There were some trees here that were historically interesting and so the idea was to keep them alive. And that meant cutting down oak trees, for instance. And it meant removing vast quantities of broom and poison oak and blackberries. I didn't do most of that work. Circuit Riders was engaged to do it.

It was a war on poverty idea. LBJ. They had a headquarters up in Windsor. And they brought a crew down here, and they must have worked for weeks, and they took almost all of the, maybe some valuable plants, who knows. Lisa Bush was running it, and she was very well educated.

Everybody was wondering, what's left? And a guy named Bob Hornback was rummaging around here, and he was a botanist and he has become a historical botanist. Very important character. But that's to explain the word curator.

Jamie Self, who is the current curator, and has been for, what, three years now? Three years. Brought in a whole lot of new energy and new ideas. And he took it to the next level, which was to actually start propagating, maybe eventually even hybridizing. That meant you had to control the deer population. That meant fencing off a good section of the farm for that purpose. And that was a controversial thing. I think we all agree it was a good idea. So Jamie who had experience already with managing volunteers from Esalen Institute and who is a landscape contractor with all the tools and expertise that go with that.

I was a landscape contractor too, but I'm from the dark ages. I did plans with a pen and a pencil. I did all my billing myself, with checks and invoices. Nowadays that's all happening online. Jamie's got that under control, but he's really brought a lot.

Alex McLean was here for 10 years, and he did a lot; he was a building contractor. So he did a lot of repairs on this building, the cottage. He completely remodeled the nursery and turned it into a modern, productive facility.

Aaron Sheffield turned out to have a talent for getting grants. If you have willing people and you have someone who can write grants and you put them together, stuff happens.

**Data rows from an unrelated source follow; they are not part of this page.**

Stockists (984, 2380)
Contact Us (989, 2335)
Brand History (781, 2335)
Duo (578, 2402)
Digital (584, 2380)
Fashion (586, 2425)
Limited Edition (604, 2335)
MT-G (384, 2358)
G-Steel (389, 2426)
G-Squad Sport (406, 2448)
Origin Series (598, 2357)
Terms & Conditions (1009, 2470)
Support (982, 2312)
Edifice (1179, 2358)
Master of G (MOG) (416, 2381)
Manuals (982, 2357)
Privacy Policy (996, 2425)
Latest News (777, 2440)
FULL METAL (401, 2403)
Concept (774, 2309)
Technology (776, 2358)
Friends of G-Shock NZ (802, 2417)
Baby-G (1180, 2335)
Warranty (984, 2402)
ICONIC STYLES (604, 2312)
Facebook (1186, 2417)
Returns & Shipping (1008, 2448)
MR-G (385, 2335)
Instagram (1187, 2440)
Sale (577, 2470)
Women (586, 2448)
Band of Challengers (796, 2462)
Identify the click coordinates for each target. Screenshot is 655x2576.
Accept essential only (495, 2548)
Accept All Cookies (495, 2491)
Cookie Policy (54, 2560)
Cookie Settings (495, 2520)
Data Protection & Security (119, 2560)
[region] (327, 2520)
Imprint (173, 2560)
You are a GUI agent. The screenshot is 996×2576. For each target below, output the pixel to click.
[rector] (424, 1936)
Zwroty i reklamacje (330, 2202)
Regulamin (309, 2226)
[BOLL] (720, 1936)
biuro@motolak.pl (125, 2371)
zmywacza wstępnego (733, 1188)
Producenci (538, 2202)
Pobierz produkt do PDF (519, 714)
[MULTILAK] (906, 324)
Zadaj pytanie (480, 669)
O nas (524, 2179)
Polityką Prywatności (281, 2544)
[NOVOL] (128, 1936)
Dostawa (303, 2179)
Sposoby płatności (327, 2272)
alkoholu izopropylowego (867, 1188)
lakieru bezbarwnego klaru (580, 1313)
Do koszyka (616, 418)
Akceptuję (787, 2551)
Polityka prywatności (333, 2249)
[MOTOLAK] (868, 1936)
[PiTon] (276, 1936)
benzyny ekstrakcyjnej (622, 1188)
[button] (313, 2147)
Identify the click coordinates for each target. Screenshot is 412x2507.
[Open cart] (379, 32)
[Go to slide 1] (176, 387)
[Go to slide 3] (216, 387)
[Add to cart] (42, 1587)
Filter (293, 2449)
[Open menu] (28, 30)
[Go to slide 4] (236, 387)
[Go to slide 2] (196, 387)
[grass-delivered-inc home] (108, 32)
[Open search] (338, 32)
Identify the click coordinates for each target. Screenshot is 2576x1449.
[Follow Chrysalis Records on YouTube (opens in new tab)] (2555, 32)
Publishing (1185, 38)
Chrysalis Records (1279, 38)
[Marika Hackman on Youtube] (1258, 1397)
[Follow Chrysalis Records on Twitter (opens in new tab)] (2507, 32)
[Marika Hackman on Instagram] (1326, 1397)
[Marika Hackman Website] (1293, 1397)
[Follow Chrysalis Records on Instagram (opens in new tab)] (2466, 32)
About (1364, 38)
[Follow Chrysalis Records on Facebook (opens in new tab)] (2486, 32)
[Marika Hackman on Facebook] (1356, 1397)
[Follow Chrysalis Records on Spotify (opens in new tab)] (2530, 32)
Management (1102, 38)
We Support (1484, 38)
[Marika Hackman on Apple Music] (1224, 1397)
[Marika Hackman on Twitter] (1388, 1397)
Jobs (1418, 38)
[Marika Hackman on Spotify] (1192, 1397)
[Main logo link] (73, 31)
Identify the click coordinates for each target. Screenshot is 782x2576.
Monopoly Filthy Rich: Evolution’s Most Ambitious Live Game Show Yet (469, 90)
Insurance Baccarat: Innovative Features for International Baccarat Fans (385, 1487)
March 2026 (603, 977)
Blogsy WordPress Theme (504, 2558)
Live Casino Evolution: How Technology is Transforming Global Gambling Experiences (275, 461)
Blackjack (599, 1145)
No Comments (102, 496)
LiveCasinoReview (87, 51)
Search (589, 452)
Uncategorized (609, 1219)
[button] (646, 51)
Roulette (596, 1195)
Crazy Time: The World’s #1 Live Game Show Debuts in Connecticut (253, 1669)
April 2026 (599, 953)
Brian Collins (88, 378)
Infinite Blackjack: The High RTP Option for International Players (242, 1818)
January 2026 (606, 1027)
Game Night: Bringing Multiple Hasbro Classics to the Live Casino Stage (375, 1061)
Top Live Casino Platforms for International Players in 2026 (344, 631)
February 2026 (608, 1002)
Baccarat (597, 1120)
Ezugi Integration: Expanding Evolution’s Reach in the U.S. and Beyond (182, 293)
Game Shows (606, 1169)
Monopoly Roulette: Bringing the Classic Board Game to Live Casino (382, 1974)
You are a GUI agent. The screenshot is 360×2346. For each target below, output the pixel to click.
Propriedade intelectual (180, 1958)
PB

That also was not true for most of my career here. Of course I started from zero. There were no paths. There was no electricity. There was no sprinkler system; there was nothing. We took it to the point where there was a new barn. That was built in '97 with help from the Pellini family. And they helped us get a tractor. And that meant we could put in better paths. And it went on from there. I would say that the farm is no longer what it was thought to be, which was a museum. It's now become a working facility that produces lots and lots of nursery plants. It's growing crops like potatoes and tomatoes and flowering plants.

It has a tree nursery, where lots of trees are being grown. These are all on display this coming weekend on Saturday, the 16th. From 10 o'clock on? 10 to 2. So we're showing off this weekend. That's called the Press Fest. We're going to be displaying our antique apple press beautifully redone. It's a hand crank. Oh, kids love that. You get that flywheel going and it just practically drags you around in a circle . 

But there's an electric one too, and the Slow Food people operate that on weekends and produce a lot of juice. It's a great public service and it's another sideline for the farm.